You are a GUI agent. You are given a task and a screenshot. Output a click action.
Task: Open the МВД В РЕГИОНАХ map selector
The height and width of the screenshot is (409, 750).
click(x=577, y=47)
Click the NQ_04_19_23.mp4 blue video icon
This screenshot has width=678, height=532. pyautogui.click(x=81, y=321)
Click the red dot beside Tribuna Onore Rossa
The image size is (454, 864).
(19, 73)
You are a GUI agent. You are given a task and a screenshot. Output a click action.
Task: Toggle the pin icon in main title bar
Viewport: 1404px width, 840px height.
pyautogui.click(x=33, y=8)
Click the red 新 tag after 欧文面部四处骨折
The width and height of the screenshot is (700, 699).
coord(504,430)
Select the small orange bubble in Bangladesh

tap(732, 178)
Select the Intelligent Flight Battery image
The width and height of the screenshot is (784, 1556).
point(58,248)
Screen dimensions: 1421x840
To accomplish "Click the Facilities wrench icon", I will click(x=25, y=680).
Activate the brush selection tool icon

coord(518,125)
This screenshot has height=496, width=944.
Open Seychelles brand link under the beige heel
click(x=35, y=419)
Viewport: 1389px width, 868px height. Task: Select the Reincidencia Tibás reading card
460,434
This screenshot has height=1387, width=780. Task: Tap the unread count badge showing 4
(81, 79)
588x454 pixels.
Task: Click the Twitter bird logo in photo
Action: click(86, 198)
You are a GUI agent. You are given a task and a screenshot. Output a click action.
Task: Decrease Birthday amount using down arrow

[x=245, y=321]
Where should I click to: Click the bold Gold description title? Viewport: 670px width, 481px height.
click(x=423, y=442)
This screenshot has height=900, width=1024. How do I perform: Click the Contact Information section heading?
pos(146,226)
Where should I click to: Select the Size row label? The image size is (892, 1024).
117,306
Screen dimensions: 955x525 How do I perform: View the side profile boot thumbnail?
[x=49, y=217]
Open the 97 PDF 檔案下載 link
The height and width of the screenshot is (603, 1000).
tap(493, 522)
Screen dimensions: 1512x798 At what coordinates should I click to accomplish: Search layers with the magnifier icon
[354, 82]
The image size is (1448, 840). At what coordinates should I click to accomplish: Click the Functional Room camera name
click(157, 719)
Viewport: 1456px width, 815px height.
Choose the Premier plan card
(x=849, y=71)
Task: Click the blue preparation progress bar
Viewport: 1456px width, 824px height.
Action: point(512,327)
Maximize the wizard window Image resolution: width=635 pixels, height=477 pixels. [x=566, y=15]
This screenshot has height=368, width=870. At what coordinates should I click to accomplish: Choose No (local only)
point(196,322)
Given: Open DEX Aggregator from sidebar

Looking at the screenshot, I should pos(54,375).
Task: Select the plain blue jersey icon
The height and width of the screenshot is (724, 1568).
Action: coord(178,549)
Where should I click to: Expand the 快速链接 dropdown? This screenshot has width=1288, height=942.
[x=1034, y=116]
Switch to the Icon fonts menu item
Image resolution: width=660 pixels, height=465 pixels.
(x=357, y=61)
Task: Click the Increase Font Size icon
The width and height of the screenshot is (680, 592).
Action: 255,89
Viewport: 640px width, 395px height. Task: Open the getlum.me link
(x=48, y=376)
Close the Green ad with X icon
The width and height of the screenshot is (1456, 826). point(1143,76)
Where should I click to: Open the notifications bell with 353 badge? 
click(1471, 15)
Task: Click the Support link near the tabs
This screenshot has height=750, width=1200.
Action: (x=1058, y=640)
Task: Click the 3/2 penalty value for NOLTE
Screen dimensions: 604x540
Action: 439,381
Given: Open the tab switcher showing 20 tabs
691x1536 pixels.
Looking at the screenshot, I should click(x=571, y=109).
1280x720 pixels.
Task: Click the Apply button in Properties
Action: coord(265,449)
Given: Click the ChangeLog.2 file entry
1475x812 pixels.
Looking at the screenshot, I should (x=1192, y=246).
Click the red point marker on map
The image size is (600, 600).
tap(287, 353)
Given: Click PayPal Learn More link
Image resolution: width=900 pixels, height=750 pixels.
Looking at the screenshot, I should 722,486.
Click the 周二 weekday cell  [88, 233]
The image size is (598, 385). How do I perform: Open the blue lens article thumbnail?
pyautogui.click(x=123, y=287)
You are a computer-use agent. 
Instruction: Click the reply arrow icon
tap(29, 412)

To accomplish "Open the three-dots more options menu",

----

**Exercise objective**
Your task is to output all of the data above word for word.

**Task response**
You are a GUI agent. You are given a task and a screenshot. Output a click action.
Task: Open the МВД В РЕГИОНАХ map selector
The height and width of the screenshot is (409, 750).
click(x=577, y=47)
Click the NQ_04_19_23.mp4 blue video icon
This screenshot has width=678, height=532. pyautogui.click(x=81, y=321)
Click the red dot beside Tribuna Onore Rossa
The image size is (454, 864).
(19, 73)
You are a GUI agent. You are given a task and a screenshot. Output a click action.
Task: Toggle the pin icon in main title bar
Viewport: 1404px width, 840px height.
pyautogui.click(x=33, y=8)
Click the red 新 tag after 欧文面部四处骨折
The width and height of the screenshot is (700, 699).
coord(504,430)
Select the small orange bubble in Bangladesh

tap(732, 178)
Select the Intelligent Flight Battery image
The width and height of the screenshot is (784, 1556).
point(58,248)
Screen dimensions: 1421x840
To accomplish "Click the Facilities wrench icon", I will click(x=25, y=680).
Activate the brush selection tool icon

coord(518,125)
This screenshot has height=496, width=944.
Open Seychelles brand link under the beige heel
click(x=35, y=419)
Viewport: 1389px width, 868px height. Task: Select the Reincidencia Tibás reading card
460,434
This screenshot has height=1387, width=780. Task: Tap the unread count badge showing 4
(81, 79)
588x454 pixels.
Task: Click the Twitter bird logo in photo
Action: click(86, 198)
You are a GUI agent. You are given a task and a screenshot. Output a click action.
Task: Decrease Birthday amount using down arrow

[x=245, y=321]
Where should I click to: Click the bold Gold description title? Viewport: 670px width, 481px height.
click(x=423, y=442)
This screenshot has height=900, width=1024. How do I perform: Click the Contact Information section heading?
pos(146,226)
Where should I click to: Select the Size row label? The image size is (892, 1024).
117,306
Screen dimensions: 955x525 How do I perform: View the side profile boot thumbnail?
[x=49, y=217]
Open the 97 PDF 檔案下載 link
The height and width of the screenshot is (603, 1000).
tap(493, 522)
Screen dimensions: 1512x798 At what coordinates should I click to accomplish: Search layers with the magnifier icon
[354, 82]
The image size is (1448, 840). At what coordinates should I click to accomplish: Click the Functional Room camera name
click(157, 719)
Viewport: 1456px width, 815px height.
Choose the Premier plan card
(x=849, y=71)
Task: Click the blue preparation progress bar
Viewport: 1456px width, 824px height.
Action: point(512,327)
Maximize the wizard window Image resolution: width=635 pixels, height=477 pixels. [x=566, y=15]
This screenshot has height=368, width=870. At what coordinates should I click to accomplish: Choose No (local only)
point(196,322)
Given: Open DEX Aggregator from sidebar

Looking at the screenshot, I should pos(54,375).
Task: Select the plain blue jersey icon
The height and width of the screenshot is (724, 1568).
Action: coord(178,549)
Where should I click to: Expand the 快速链接 dropdown? This screenshot has width=1288, height=942.
[x=1034, y=116]
Switch to the Icon fonts menu item
Image resolution: width=660 pixels, height=465 pixels.
(x=357, y=61)
Task: Click the Increase Font Size icon
The width and height of the screenshot is (680, 592).
Action: 255,89
Viewport: 640px width, 395px height. Task: Open the getlum.me link
(x=48, y=376)
Close the Green ad with X icon
The width and height of the screenshot is (1456, 826). point(1143,76)
Where should I click to: Open the notifications bell with 353 badge? 
click(1471, 15)
Task: Click the Support link near the tabs
This screenshot has height=750, width=1200.
Action: (x=1058, y=640)
Task: Click the 3/2 penalty value for NOLTE
Screen dimensions: 604x540
Action: 439,381
Given: Open the tab switcher showing 20 tabs
691x1536 pixels.
Looking at the screenshot, I should click(x=571, y=109).
1280x720 pixels.
Task: Click the Apply button in Properties
Action: coord(265,449)
Given: Click the ChangeLog.2 file entry
1475x812 pixels.
Looking at the screenshot, I should (x=1192, y=246).
Click the red point marker on map
The image size is (600, 600).
tap(287, 353)
Given: Click PayPal Learn More link
Image resolution: width=900 pixels, height=750 pixels.
Looking at the screenshot, I should 722,486.
Click the 周二 weekday cell  [88, 233]
The image size is (598, 385). How do I perform: Open the blue lens article thumbnail?
pyautogui.click(x=123, y=287)
You are a computer-use agent. 
Instruction: Click the reply arrow icon
tap(29, 412)

To accomplish "Open the three-dots more options menu",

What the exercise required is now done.